Vol. 11, Issue 4 (2025)
Preliminary treatment outcomes of displaced transverse and posterior acetabular fractures in Abidjan: A Strobe comparative study of osteosynthesis versus orthopaedic management
Bizolé Balepna DY, Ta Bi DW, Mobiot AC, Dibi KXC and Traore A
Introduction: The treatment of displaced acetabular fractures remains controversial between supporters of osteosynthesis and those of orthopedic treatment. Whichever option is chosen, the therapeutic approach must be adequate to avoid harmful functional complications. The aim of this study was to compare the preliminary results of surgically or orthopedically treated acetabular fractures.
Patients and Methods: The study was a prospective observational comparative study, following STROBE guidelines. It was conducted from October 2019 to February 2024 and included 64 patients, 32 of whom underwent osteosynthesis and 32 orthopaedic treatment. All patients treated for displaced acetabular fractures were included. Anatomical results were assessed using the Duquennoy and Sénégas and Matta criteria. Functional results were assessed using the Postel Merle d'Aubigné score.
Results: The gain in vertical congruence (TT) was 62.4% after orthopaedic treatment and 93.8% after osteosynthesis. The gain in horizontal congruence (TC) was 56.2% after orthopaedic treatment and 81.3% after osteosynthesis. After multivariate modelling taking into account the type of fracture as a confounding factor, anatomical outcomes after osteosynthesis were significantly better only in elementary fractures (P=0.039 vertical congruence; P=0.012 horizontal congruence). Similarly, after a 24-month follow-up, functional prognosis after osteosynthesis was significantly better only in elemental cotyle fractures (P=0.013). Two late complications were found. They were Arlet and Ficat's stage 2 avascular osteonecrosis of the femoral head in one orthopedically treated patient (follow-up=16 months) and another surgically treated patient (follow-up=9 months).
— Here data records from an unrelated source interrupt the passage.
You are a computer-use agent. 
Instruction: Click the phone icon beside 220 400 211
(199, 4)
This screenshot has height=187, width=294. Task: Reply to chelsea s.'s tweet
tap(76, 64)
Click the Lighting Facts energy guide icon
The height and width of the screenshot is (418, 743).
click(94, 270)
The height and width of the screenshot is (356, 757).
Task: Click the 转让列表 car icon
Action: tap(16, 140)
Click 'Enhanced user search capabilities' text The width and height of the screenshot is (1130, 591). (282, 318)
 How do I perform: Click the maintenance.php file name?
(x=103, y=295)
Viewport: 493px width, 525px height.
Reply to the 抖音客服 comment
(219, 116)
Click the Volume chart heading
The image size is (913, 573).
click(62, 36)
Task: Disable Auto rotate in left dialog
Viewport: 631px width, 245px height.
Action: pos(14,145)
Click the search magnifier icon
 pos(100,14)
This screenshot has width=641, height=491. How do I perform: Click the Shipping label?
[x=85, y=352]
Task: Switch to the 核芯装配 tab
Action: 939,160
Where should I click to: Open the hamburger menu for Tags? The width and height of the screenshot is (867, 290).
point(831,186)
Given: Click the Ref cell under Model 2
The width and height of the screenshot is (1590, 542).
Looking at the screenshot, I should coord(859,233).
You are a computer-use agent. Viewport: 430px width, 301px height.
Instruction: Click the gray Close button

Conclusion: Osteosynthesis provided better anatomical and functional outcomes than orthopaedic treatment at 24 months follow-up. These results were significantly better in elementary Letournel and Judet fractures, and similar in complex fractures. Conservative treatment nevertheless gave average and good outcomes when post-traction congruence was restored and maintained. It therefore has a definite place, provided the correct indication is respected, particularly residual displacements of less than 3 mm (anatomical and imperfect reductions according to Matta criteria).